Originally Posted by *deafboy* 
lol. Not worth the extra money for the extra 0.2 points. I'm happy with a 7.7 haha

honestly the WEI is just a number so IMHO it doesn't matter that much, especially the hard drive since we're all use to waiting on hard drives, but it is frustrating to see all 7s and get a overall of 5.9 because of a "slow" SATA drive.


----------



## [nK]Sharp

I wonder how good one of these OCZ revodrives would do in a pc :

# Max read: 540 MB/sec
# Max write: 480 MB/sec

http://www.pcper.com/article.php?aid=913


----------



## Volvo

I'm satsified with the 5.9 my 7200RPM Caviar Black gives.









On the other hand, I'm not very satisfied with the number from the single HD5770 I have, lulz.

Looks like OC-ing doesn't help.


----------



## Dilyn

Quote:


Originally Posted by *overclockerjames* 
honestly the WEI is just a number so IMHO it doesn't matter that much, especially the hard drive since we're all use to waiting on hard drives, but it is frustrating to see all 7s and get a overall of 5.9 because of a "slow" SATA drive.

IMO they should average all the scores instead of taking your lowest one but whatever


----------



## steven937595

my seagate 7,200rpm 500gb got a 7.9 or 7.8 r something like that. while my 300Gb VelociRaptor gets a 5.9








however it did outperform in a benchmark for some reason. but brought down near the end with larger access time too.

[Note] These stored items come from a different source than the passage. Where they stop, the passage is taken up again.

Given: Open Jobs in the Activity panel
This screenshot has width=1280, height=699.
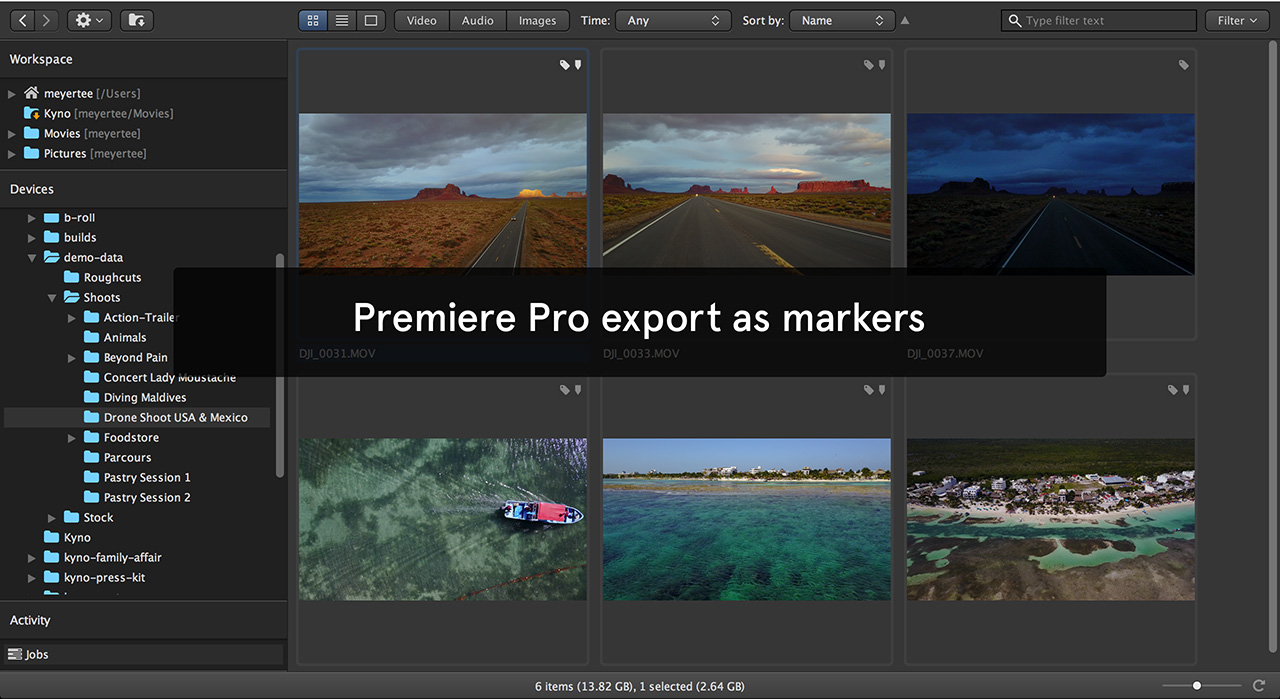Looking at the screenshot, I should 37,655.
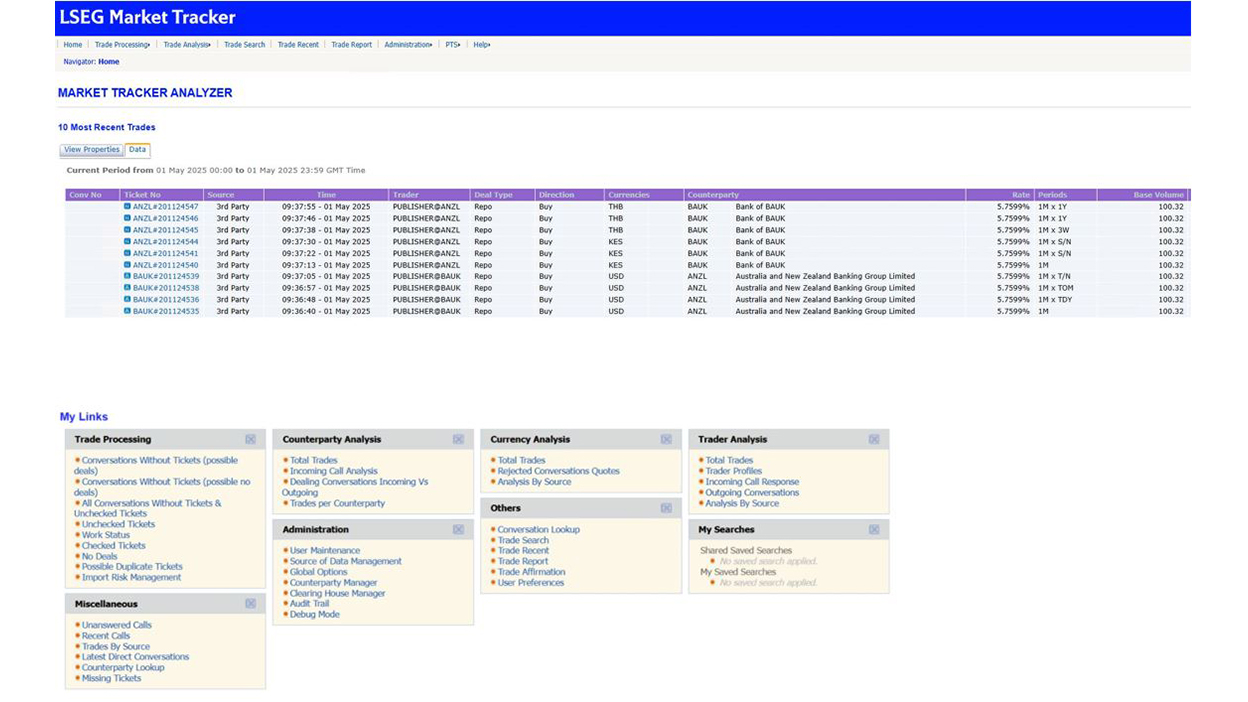Open Trade Search from the top menu
This screenshot has width=1248, height=702.
coord(244,45)
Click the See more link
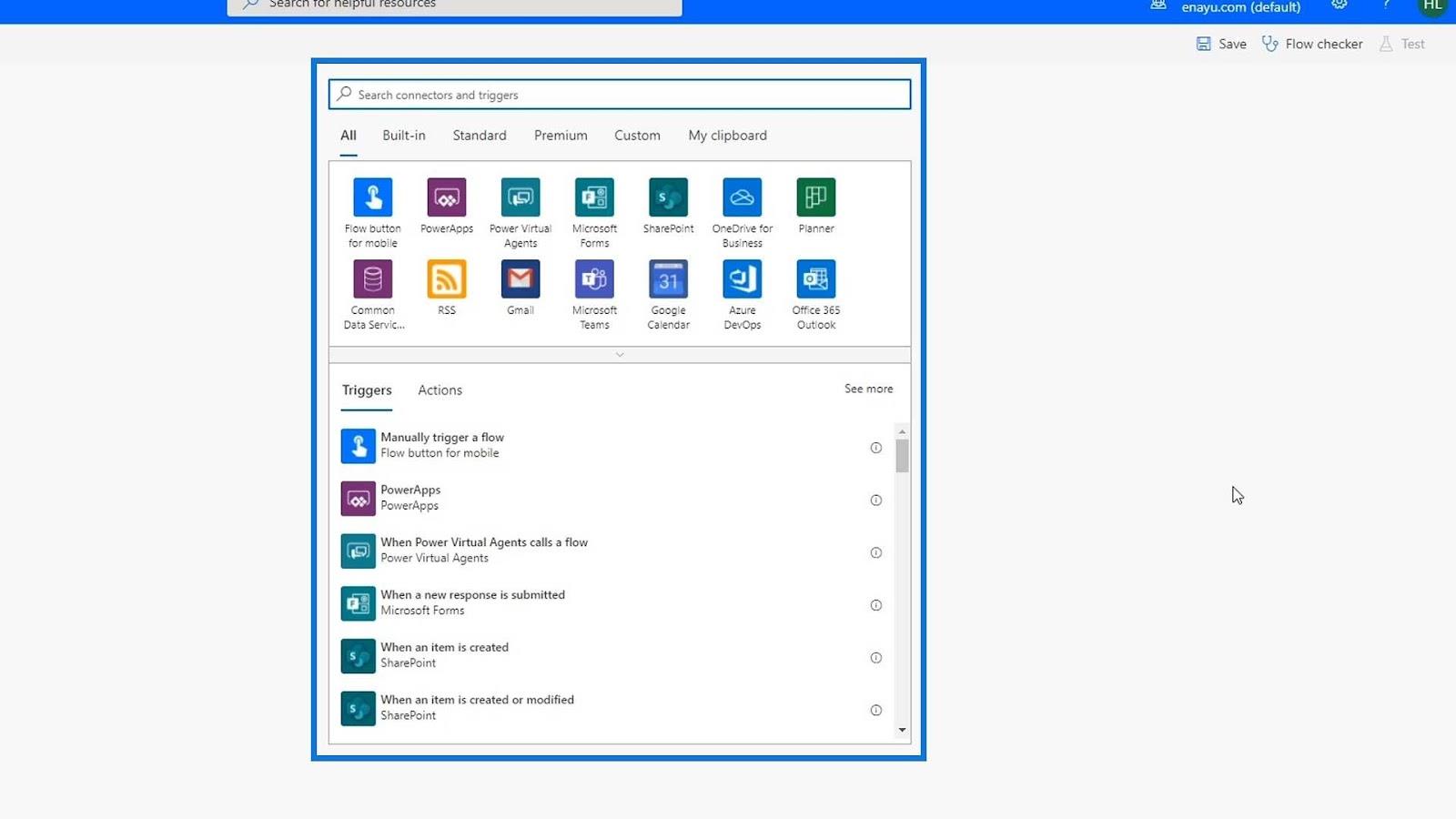The image size is (1456, 819). click(868, 389)
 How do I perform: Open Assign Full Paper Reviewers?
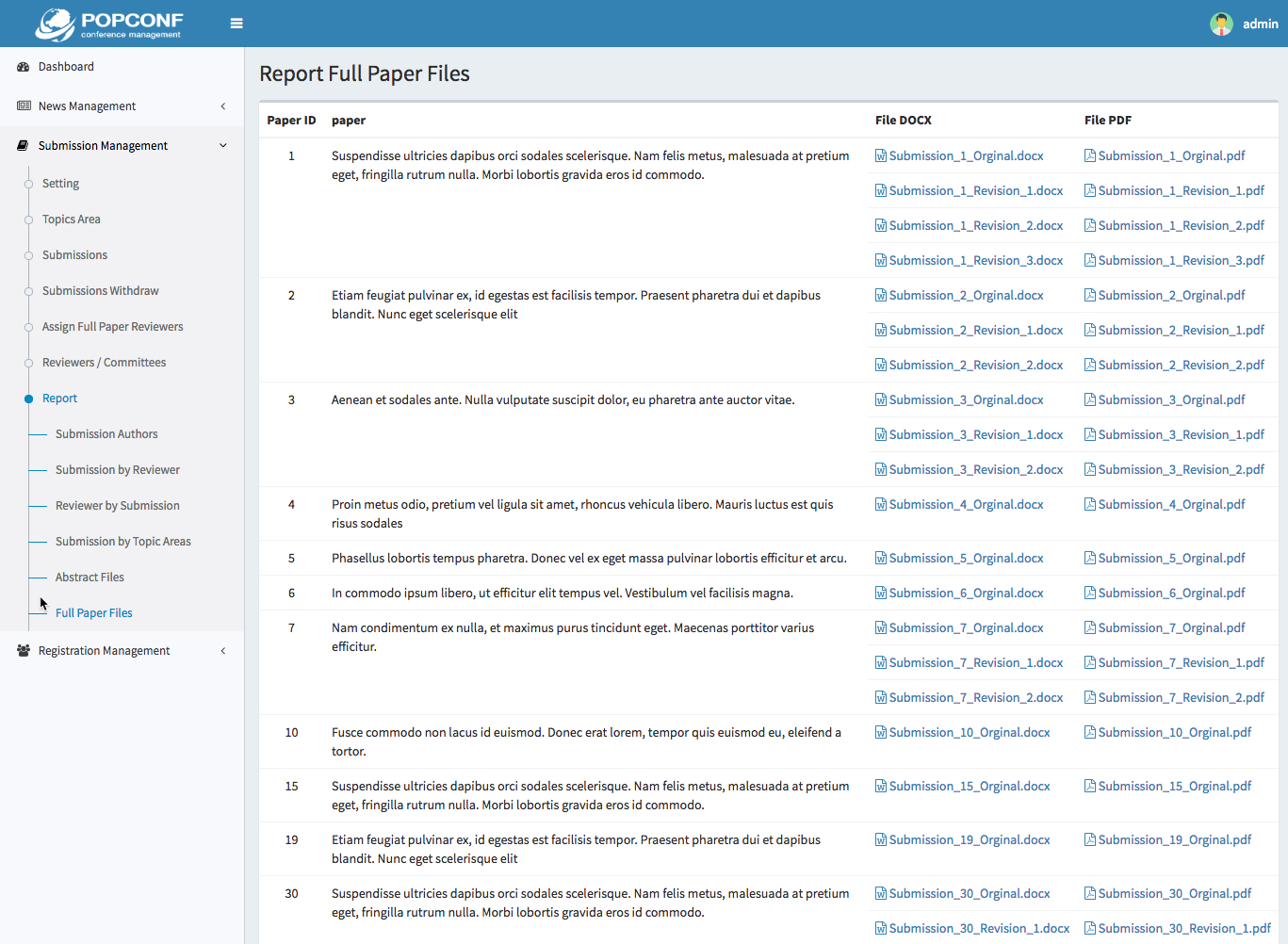coord(112,327)
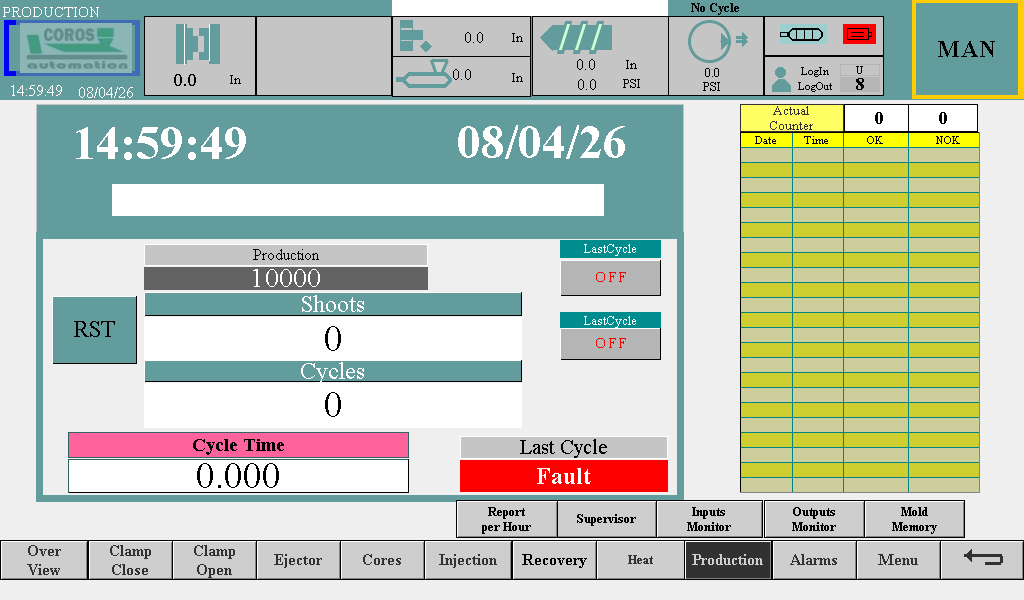
Task: Click the Production target value field
Action: click(x=285, y=279)
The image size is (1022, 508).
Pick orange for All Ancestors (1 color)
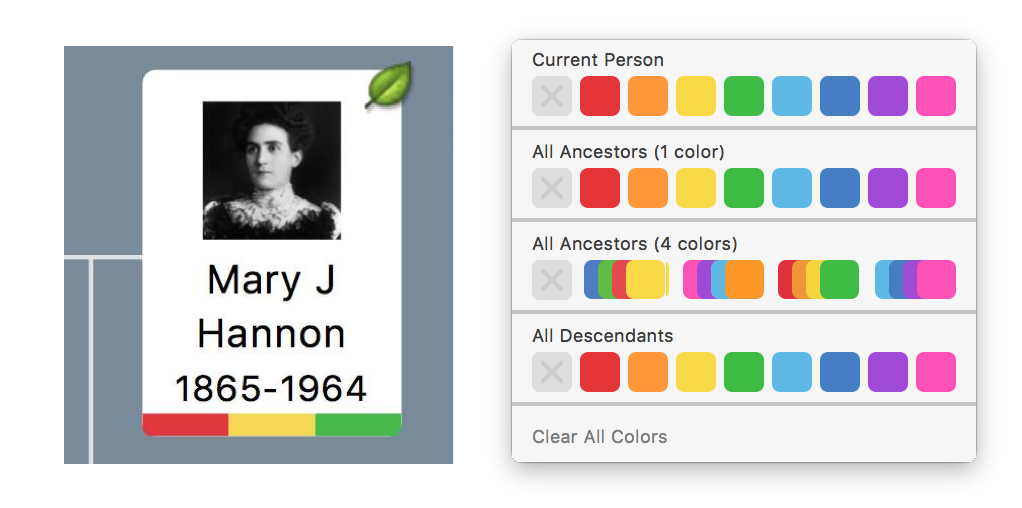(648, 188)
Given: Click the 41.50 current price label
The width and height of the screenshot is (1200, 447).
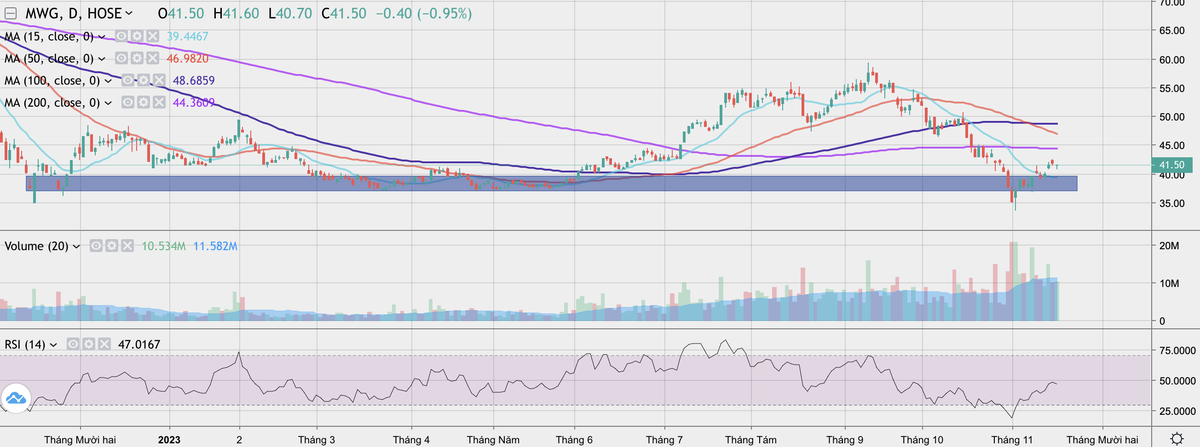Looking at the screenshot, I should pos(1173,165).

SSD's really get windows 7 to lighten up on the scores.

there must be some criteria built into that besides performance. like an [email protected] may smoke an [email protected]>9000GHz


----------



## overclockerjames

Quote:


Originally Posted by *Volvo* 
I'm satsified with the 5.9 my 7200RPM Caviar Black gives.









On the other hand, I'm not very satisfied with the number from the single HD5770 I have, lulz.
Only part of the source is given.